# INSTRUCTION
Transcribe the rows below word for word, from the line containing "The height and" down through the line containing "Action: (x=523, y=281)", including both of those lines.

:: RECORD EXTRACTS

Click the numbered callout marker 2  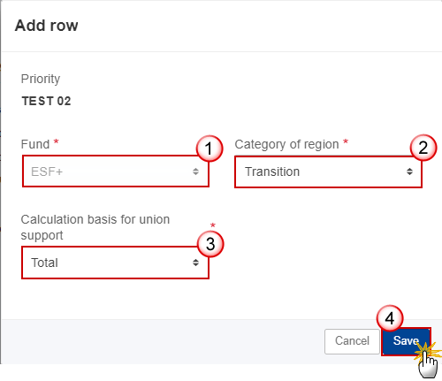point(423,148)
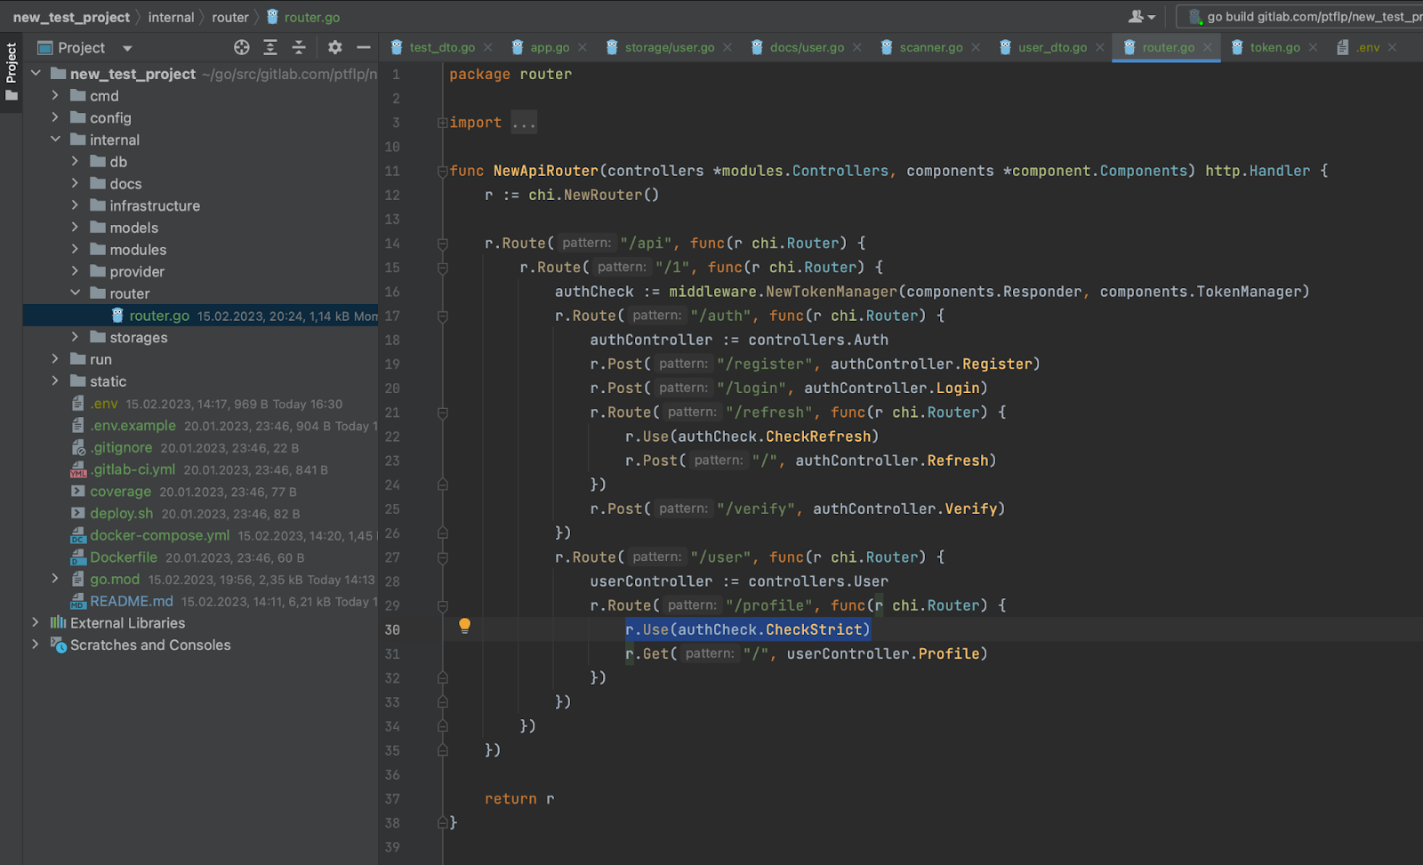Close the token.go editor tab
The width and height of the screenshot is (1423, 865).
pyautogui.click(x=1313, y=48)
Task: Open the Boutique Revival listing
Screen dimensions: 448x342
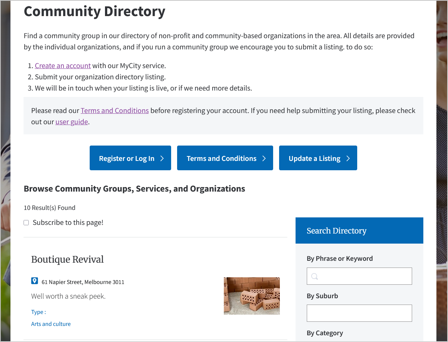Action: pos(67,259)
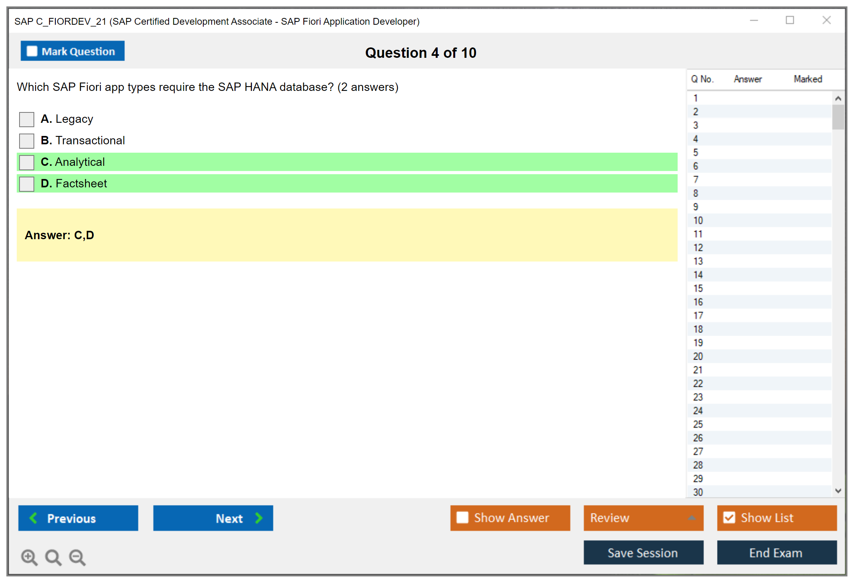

::::
:: RECORD EXTRACTS

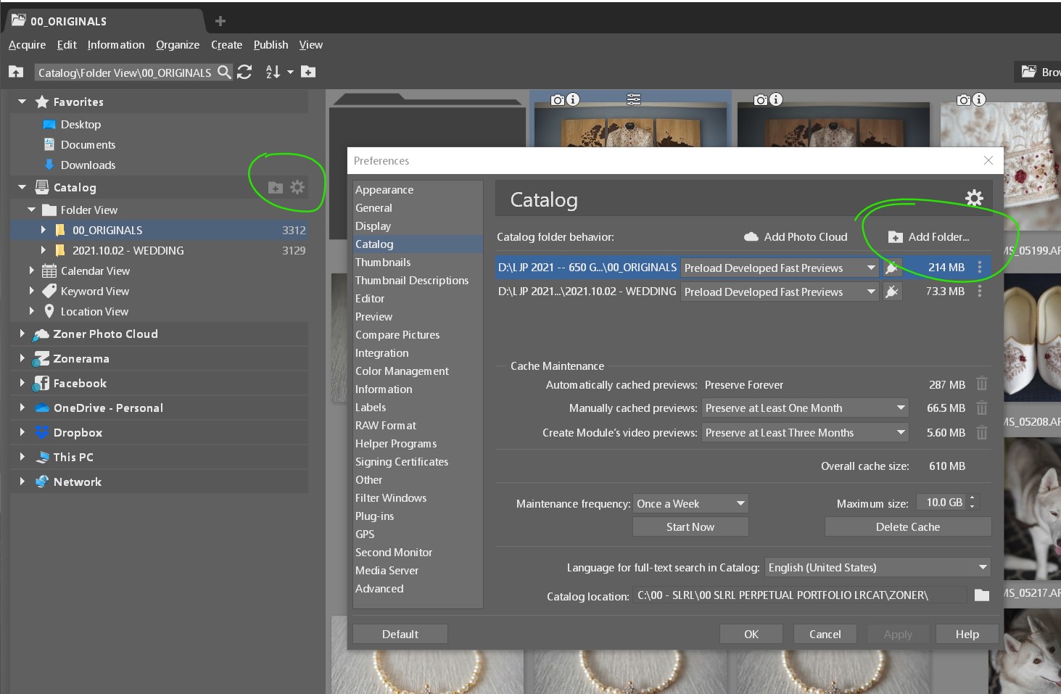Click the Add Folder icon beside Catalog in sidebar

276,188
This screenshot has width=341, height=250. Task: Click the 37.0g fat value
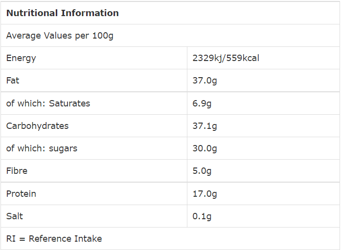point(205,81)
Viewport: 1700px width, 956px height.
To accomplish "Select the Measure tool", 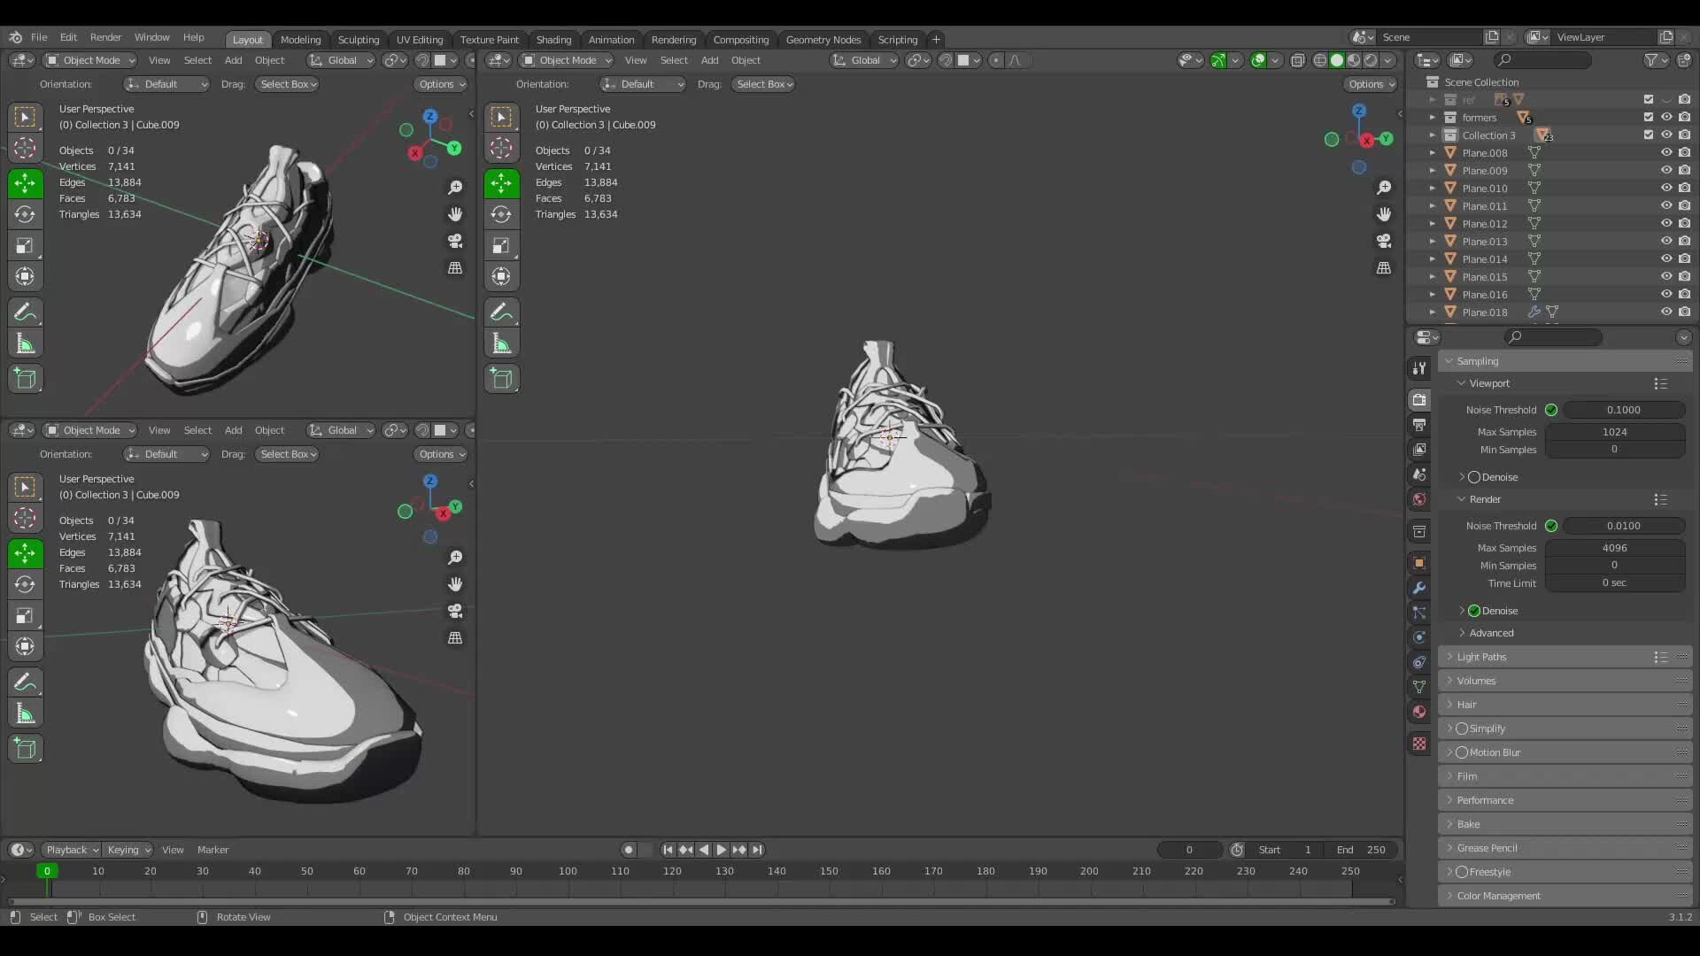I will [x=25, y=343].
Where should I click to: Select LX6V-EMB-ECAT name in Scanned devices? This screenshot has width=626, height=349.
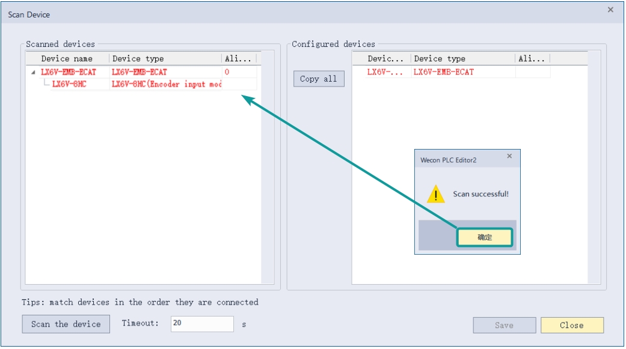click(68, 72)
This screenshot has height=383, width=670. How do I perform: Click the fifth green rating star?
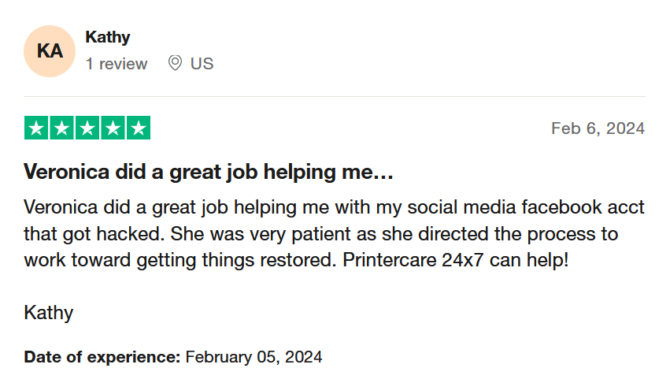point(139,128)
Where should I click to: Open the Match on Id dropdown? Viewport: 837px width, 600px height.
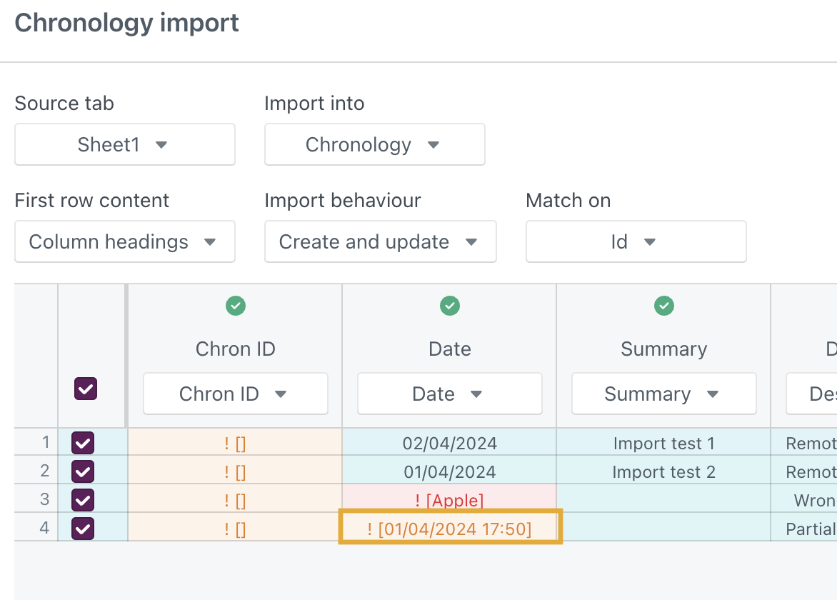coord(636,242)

::::
:: RECORD EXTRACTS

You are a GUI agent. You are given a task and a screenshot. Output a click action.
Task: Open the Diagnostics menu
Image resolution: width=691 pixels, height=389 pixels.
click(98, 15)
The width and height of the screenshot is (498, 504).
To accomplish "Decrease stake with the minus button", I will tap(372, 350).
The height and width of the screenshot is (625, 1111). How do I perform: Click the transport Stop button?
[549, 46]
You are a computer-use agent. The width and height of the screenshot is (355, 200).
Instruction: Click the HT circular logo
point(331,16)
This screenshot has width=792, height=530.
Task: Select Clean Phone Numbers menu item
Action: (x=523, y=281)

::::

# RESULT OF THE TASK
The height and width of the screenshot is (625, 1111). How do I perform: Click the transport Stop button?
[549, 46]
You are a computer-use agent. The width and height of the screenshot is (355, 200).
Instruction: Click the HT circular logo
point(331,16)
This screenshot has width=792, height=530.
Task: Select Clean Phone Numbers menu item
Action: (x=523, y=281)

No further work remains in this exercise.